::: Given information :::
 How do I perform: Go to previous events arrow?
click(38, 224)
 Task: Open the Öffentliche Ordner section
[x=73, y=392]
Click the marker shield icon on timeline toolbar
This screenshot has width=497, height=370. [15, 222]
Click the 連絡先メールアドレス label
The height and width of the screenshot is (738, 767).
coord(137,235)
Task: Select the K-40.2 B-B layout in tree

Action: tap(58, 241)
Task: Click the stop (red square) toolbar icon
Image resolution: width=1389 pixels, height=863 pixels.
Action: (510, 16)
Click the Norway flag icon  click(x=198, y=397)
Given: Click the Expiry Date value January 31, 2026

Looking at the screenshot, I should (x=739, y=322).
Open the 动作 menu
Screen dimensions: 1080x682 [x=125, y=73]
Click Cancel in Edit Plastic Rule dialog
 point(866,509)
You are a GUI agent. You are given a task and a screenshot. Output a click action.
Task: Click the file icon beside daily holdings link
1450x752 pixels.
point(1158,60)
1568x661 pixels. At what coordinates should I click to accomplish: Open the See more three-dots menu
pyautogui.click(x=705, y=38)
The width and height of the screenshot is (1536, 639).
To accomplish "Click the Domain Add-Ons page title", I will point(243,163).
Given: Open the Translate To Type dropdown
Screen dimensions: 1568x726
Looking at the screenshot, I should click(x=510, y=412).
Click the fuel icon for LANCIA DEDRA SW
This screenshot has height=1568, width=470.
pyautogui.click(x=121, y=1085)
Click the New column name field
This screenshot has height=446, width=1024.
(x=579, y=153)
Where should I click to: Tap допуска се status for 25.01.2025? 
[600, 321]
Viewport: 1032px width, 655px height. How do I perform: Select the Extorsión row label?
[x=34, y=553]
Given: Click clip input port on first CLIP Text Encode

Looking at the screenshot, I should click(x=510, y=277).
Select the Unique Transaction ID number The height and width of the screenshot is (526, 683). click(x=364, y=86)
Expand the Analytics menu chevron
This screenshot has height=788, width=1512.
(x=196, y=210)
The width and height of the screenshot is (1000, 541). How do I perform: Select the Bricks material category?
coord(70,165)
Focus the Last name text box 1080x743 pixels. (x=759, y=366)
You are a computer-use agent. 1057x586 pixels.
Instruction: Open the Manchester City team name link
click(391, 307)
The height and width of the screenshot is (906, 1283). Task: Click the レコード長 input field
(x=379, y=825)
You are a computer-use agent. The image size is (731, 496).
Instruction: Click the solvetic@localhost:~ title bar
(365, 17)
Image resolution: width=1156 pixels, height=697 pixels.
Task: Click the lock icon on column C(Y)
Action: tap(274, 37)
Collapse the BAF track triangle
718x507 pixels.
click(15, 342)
:::
Your assignment: Filter the entries down to the lines that hold "computer". Copy those lines.

Result of the task:
You are a computer-use agent. 1057x586 pixels.
You are a computer-use agent. The image size is (731, 496).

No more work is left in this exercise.